Peer-Reviewed Publications

      Potential predictors of adoption of the Tobacco Heating System by U.S. adult smokers: An actual use study

      Roulet, S.; Chrea, C.; Kanitscheider, C.; Kallischnigg, G.; Magnani, P.; Weitkunat, R.

      Feb 24, 2019

      Background: This was a pre-market actual use study with the Tobacco Heating System (THS), a candidate modified risk tobacco product, conducted with adult smokers in eight cities in the United States. The main goal of the study was to describe THS adoption in a real-world setting. The aim of this analysis was to identify potential predictors for adoption of THS using stepwise logistic regression method.
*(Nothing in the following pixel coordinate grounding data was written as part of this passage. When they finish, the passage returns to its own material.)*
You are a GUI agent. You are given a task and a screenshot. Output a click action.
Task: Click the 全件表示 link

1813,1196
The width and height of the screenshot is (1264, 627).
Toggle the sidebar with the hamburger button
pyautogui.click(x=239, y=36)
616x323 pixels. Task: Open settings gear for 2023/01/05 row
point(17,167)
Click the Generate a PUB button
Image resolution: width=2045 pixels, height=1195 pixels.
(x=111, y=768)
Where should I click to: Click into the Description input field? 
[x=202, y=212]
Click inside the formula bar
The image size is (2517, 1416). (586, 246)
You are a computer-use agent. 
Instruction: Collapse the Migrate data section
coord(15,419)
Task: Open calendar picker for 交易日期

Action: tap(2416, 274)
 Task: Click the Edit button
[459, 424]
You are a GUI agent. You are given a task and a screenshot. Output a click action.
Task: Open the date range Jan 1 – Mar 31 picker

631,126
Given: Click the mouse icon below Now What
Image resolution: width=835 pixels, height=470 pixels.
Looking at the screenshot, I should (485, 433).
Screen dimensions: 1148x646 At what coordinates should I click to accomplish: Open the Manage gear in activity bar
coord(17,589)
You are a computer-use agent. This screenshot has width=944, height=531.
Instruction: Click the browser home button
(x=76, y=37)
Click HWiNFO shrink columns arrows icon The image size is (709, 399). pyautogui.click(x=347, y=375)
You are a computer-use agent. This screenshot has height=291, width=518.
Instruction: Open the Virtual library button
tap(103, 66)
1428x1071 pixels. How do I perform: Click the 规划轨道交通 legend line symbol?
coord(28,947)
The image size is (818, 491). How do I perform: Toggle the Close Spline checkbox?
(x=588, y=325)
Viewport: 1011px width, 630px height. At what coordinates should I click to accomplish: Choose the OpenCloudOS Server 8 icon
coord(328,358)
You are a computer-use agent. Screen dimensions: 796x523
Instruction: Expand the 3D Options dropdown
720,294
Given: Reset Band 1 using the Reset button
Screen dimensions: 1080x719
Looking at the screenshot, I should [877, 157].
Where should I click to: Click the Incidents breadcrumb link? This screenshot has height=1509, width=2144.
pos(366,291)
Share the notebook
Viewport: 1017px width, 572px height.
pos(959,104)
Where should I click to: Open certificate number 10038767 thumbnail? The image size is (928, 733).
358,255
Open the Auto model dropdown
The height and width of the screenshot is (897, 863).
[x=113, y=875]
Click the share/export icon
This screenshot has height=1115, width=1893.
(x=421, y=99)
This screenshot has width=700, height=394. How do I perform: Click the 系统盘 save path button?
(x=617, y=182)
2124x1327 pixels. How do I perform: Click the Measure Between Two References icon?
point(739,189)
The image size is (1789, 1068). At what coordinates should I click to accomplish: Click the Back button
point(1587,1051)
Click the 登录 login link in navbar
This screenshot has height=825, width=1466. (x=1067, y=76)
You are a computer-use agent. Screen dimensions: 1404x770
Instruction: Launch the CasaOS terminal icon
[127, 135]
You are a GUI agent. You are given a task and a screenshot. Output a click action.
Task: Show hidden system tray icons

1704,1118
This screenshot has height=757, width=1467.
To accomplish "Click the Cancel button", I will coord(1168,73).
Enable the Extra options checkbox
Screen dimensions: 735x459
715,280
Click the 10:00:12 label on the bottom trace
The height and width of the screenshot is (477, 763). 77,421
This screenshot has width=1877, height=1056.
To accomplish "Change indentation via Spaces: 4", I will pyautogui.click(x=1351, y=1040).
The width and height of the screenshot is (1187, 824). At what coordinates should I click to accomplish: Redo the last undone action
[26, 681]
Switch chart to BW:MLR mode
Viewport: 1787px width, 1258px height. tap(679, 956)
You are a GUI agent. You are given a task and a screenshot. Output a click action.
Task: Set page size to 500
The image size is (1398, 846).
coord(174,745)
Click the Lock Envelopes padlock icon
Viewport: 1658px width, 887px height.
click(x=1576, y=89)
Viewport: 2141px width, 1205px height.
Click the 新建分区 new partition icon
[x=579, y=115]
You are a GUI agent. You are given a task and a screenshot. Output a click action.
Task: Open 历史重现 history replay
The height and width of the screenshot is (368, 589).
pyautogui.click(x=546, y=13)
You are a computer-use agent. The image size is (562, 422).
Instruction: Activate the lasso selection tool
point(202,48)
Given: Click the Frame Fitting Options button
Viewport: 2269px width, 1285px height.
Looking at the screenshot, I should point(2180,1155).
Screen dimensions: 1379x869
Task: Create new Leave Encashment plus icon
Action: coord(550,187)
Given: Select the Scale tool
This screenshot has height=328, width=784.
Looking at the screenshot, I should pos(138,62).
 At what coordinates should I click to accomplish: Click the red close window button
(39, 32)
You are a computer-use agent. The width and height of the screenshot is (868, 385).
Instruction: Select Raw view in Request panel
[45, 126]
      Methods: This actual use study was an observational study assessing self-reported stick-by-stick consumption of the THS product compared with the use of commercial cigarettes over six weeks. The study aimed at replicating the usage of THS in real-world conditions with participants being able to consume cigarettes, THS, and any other nicotine-containing products (e.g., e-cigarettes, cigars, etc.) ad libitum.

      Results: 14.6% of participants adopted THS, which comprised 70% or more of their total tobacco consumption by the end of the observational period (in Week 6). The main predictors of adoption were the liking of the smell, taste, aftertaste, and ease of use of THS. The proportion of adoption was higher in participants aged 44 years and older and in Hispanic or Latino adult smokers. Additionally, adoption of THS was more likely in participants who had never attempted to quit smoking and in participants who smoked up to 10 cigarettes per day. Finally, the adoption of THS was higher in participants who consumed both regular and menthol THS compared with those who consumed only one THS variant.

      Conclusions: The main predictors of THS adoption were positive sensory assessment and the ease of use. Socio-demographic characteristics and smoking habits appeared much less important. Post-marketing studies will provide further insights on the impact of the THS at the individual and the overall population level.